But are these truly exceptions? Or are they the result of subtler rules French learners are rarely taught explicitly?

I don't know what the precise rules or patterns actually might be. But one fact that jumped out at me is that -mal and -nal start with nasal consonants and three of the "exceptions" end in -val.

▲

cwizou

1 day ago

[-]

No, like parent says, with many things in French, grammar and what we call "orthographe" is based on usage. And what's accepted tends to change over time. What's taught in school varies over the years too, with a large tendency to move to simplification. A good example is the french word for "key" which used to be written "clef" but over time moved to "clé" (closer to how it sounds phonetically). About every 20/30 years, we get some "réformes" on the topic, which are more or less followed, there's some good information here (the 1990 one is interesting on its own) : https://en.wikipedia.org/wiki/Reforms_of_French_orthography

Back to this precise one, there's no precise rule or pattern underneath, no rhyme or reason, it's just exceptions based on usage and even those can have their own exceptions. Like "idéals/idéaux", I (french) personally never even heard that "idéals" was a thing. Yet it is, somehow : https://www.larousse.fr/dictionnaires/francais/idéal/41391

▲

speed_spread

1 day ago

[-]

Errr. French is _not_ based on usage but has an official rulebook that is maintained by L'académie de la langue française. Obviously nobody is coming after you if you don't respect the rules but there absolutely is a defined standard. This makes French useful for international standards and treaties because the wording can be very precise and leave much less to interpretation.

To my knowledge there aren't that many languages that are managed as officially as French is.

▲

cwizou

23 hours ago

[-]

Sure, sorry I left that part out.

The Académie tried to codify what was used at the time (which varied a lot) to try and create a standard, but that's why there's so many exceptions to the rules everywhere : they went with "tradition" when creating the system instead of logical rules or purer phonetical approach (which some proposed).

There's a bunch of info on the wikipedia link about it, and how each wave or "réforme" tries to make it simpler (while still keeping the old version around as correct).

Each one is always hotly debated/rejected by parents too when they see their kids learning the newly simplified rules.

Recently, the spelling of onion in french went from "Oignon" (old spelling with a silent I) to "Ognon" (simplifying it out), and event that one made me have a "hmm" moment ;)

▲

epolanski

1 day ago

[-]

If it is like Italian, my native language, it's just exceptions you learn by usage.

▲

makapuf

1 day ago

[-]

I've never heard of such a rule (am native), and your reasoning is fine but there are many common examples : cheval (horse), rival, estival (adjective, "in the summer "), travail (work, same rules for -ail words)...

▲

Muromec

1 day ago

[-]

Declesion patterns are kinda random in general.

▲

realo

1 day ago

[-]

Indeed not always rational...

cuissots de veau cuisseaux de chevreuil

▲

kergonath

19 hours ago

[-]

I think you got it backwards ;)

In any case, this is (officially) obsolete now.

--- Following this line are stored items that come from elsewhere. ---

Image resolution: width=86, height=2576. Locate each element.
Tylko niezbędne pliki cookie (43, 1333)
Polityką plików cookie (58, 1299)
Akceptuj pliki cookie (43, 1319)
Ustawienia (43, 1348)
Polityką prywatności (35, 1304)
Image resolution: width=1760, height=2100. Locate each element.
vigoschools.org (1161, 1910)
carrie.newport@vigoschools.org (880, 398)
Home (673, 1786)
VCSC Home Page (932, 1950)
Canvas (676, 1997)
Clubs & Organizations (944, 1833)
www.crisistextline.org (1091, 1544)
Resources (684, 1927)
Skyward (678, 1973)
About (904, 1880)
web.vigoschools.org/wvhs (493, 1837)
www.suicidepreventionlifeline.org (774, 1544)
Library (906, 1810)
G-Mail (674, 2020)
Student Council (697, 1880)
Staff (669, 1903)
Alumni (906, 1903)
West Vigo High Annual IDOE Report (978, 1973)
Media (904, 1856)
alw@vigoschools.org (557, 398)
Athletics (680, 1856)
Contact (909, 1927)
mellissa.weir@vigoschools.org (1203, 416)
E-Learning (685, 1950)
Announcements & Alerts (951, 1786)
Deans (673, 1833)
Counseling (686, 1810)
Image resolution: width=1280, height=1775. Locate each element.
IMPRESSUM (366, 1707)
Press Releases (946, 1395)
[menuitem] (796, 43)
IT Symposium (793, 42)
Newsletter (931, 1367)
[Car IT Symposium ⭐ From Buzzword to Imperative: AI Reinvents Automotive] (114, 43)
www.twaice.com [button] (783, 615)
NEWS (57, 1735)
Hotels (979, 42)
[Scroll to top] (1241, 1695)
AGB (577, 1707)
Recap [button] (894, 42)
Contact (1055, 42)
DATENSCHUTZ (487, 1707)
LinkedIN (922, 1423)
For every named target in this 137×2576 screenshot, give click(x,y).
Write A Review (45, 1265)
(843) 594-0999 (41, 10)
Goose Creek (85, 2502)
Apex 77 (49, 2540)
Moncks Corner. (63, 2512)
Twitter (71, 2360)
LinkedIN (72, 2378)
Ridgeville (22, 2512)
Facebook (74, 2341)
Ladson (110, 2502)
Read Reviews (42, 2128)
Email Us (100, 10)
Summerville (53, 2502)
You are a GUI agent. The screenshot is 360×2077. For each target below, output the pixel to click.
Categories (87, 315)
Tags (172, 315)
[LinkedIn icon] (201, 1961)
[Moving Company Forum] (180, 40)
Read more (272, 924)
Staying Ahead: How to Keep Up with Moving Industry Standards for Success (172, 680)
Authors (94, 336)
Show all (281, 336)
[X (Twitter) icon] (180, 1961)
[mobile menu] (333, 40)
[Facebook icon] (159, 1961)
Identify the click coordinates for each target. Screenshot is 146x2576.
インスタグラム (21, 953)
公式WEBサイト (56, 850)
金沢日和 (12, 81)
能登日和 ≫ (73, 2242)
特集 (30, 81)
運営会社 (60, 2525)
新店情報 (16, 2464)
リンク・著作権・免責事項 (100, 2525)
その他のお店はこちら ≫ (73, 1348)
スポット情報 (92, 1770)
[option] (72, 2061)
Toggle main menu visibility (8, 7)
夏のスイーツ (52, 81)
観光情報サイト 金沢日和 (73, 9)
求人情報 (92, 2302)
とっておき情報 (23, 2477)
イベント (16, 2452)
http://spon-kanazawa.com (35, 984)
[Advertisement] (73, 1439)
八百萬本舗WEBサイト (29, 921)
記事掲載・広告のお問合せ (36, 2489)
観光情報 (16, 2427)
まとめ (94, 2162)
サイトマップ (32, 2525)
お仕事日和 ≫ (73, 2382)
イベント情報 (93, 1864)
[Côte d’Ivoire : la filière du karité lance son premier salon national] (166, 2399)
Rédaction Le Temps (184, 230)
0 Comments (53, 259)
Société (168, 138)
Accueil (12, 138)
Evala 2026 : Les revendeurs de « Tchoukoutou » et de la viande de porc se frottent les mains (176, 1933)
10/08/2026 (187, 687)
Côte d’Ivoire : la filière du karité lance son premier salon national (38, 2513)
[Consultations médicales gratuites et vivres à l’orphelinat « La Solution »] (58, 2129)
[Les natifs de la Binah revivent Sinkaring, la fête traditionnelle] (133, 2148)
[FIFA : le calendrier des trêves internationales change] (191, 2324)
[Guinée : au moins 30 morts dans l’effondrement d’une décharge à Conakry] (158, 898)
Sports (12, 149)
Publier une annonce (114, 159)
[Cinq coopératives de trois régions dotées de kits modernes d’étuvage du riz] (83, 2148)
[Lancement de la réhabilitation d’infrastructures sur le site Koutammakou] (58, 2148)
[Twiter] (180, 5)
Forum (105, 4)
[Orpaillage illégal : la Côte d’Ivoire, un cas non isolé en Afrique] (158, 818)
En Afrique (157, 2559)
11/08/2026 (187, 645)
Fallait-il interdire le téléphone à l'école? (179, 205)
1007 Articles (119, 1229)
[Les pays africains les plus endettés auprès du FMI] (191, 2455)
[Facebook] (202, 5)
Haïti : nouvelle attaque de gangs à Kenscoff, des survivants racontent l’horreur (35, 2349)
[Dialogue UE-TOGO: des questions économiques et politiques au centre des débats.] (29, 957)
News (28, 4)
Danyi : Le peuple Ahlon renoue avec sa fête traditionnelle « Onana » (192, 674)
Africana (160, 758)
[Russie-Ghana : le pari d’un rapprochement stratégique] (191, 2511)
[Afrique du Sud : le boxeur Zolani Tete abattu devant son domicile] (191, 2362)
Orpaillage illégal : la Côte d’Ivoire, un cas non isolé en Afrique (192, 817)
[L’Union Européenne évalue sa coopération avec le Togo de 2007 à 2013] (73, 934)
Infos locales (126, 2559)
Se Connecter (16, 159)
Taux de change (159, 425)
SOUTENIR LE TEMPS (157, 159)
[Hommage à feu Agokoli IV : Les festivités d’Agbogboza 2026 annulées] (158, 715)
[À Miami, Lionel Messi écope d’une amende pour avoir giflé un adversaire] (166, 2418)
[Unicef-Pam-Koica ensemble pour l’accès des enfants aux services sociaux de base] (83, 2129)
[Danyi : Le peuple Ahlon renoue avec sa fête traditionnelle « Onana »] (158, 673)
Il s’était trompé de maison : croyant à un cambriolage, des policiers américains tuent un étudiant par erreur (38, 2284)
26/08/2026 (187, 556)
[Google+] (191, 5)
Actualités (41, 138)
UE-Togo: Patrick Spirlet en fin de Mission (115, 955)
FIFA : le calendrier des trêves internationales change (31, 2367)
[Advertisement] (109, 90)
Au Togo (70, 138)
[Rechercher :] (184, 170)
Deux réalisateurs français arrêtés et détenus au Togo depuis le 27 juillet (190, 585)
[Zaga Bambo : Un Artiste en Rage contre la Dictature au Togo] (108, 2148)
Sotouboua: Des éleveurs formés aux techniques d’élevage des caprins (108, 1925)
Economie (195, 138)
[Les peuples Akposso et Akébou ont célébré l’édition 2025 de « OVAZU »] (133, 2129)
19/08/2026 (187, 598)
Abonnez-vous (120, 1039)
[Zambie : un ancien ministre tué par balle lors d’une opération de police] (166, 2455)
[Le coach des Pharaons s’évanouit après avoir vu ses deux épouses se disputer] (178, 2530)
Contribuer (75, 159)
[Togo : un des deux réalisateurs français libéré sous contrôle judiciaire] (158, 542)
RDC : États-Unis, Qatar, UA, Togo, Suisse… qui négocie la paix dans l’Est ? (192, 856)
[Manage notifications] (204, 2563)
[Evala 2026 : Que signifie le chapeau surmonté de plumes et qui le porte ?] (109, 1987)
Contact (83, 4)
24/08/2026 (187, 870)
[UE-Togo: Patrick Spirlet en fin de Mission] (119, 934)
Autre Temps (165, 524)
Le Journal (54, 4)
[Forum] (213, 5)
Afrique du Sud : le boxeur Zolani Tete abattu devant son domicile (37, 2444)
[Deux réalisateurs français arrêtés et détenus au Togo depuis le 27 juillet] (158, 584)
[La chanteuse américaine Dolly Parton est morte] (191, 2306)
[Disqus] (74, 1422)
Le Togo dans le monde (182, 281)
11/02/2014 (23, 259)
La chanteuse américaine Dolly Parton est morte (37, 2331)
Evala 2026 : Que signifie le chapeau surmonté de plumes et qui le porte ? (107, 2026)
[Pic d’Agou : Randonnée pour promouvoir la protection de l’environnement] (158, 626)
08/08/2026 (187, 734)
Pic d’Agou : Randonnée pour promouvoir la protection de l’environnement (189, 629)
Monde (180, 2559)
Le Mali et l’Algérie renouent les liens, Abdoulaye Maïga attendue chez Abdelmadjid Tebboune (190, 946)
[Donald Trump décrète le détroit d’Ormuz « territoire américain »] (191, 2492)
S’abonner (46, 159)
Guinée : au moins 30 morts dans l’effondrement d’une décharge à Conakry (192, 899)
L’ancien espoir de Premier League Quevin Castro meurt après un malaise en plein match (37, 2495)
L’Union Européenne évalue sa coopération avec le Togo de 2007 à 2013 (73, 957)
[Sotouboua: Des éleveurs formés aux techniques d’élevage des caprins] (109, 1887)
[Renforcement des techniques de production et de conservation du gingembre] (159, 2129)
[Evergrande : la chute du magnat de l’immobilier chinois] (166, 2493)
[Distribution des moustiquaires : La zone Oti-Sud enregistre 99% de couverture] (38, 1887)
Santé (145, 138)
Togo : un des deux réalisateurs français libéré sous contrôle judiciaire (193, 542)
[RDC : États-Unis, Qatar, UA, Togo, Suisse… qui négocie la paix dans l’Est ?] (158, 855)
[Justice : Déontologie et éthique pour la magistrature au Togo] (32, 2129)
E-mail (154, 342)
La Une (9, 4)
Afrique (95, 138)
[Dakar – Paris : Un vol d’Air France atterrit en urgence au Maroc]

https://fr.m.wikipedia.org/wiki/Cuisseau

▲

clauderoux

1 day ago

[-]

The exceptions are usually due to words that were borrowed from other languages and hence do not follow French rules. Many of the words that were mentioned here are borrowed from the Occitan language.

▲

rich_sasha

1 day ago

[-]

That's news to me that French for "valley" is masculine and "val" - isn't it feminine "vallée"? Like, say "Vallée Blanche" near Chamonix? And I suppose the English ripoff, "valley" sounds more like "vallée" than "val" (backwards argument, I know).

▲

idoubtit

1 day ago

[-]

The "Vallée blanche" you mentioned is not very far from "Val d'Arly" or "Val Thorens" in the Alps. Both words "val" and "vallée", and also "vallon", come from the Latin "vallis". See the Littré dictionary https://www.littre.org/definition/val for examples over the last millennium.

By the way "Le dormeur du val" (The sleeper of the small valley) is one of Rimbaud's most famous poems, often learned at school.

▲

bambax

1 day ago

[-]

Un val is a small vallée. Une vallée is typically several kilometers wide; un val is a couple of hundred meters wide, tops.

The "Trésor de la langue française informatisé" (which hasn't been updated since 1994) says val is deprecated, but it's common in classic literary novels, together with un vallon, a near synonym.

▲

dustypotato

22 hours ago

[-]

Le terme vallée, utilisé comme toponyme, doit être distingué du terme val qui est souvent employé pour désigner et nommer une région limitée dans divers pays d'Europe et dans leurs langues.

-- https://fr.wikipedia.org/wiki/Vall%C3%A9e I agree. it's weird. I'm sure there are other similar examples

▲

mytailorisrich

1 day ago

[-]

Yes, la vallée (feminine) and le val (masculine). Valley is usually la vallée. Val is mostly only used in the names of places.

Apparently val gave vale in English.

▲

makapuf

1 day ago

[-]

Genders in French words is a fine example of a cryptography-grade random generator.

▲

GuB-42

1 day ago

[-]

It can funny sometimes. A breast (un sein) and a vagina (un vagin) are both masculine, while a beard (une barbe) is feminine. For the slang terms, a ball (une couille) and a dick (une bite) are also feminine.

Of course, it is not always the opposite, otherwise it wouldn't be random. A penis (un penis) is masculine for instance.

▲

Muromec

1 day ago

[-]

It's a keyed generator, they just lost that small bag that seeded it

▲

kergonath

19 hours ago

[-]

> Ironically the plural of the Mistral wind in the Larousse dictionnary would technically be Mistrals

This is getting off-topic, but anyway…

The Larousse definition is wrong, that’s for sure. The Tramontane comes from the West, between the Pyrenees and the Massif Central, it is not at all the same current as the Mistral.

I am not sure how prevalent “les Mistrals” is in the literature. I don’t doubt that some people wrote this, possibly for some poetic effect, but it sounds very wrong as well. Mistral is a proper noun, and it is not collective like “Alizés”. It means specifically the wind that blows along the Rhône valley, there cannot be more than one.

[edit] as other pointed out, there is the Mistral gagnant sweet, which can indeed be plural.

▲

Rygian

1 day ago

[-]

On the subject of French plurals, you also get some counterintuitive ones:

- Egg: un œuf (pronounced /œf/), des œufs (pronounced /œ/ !)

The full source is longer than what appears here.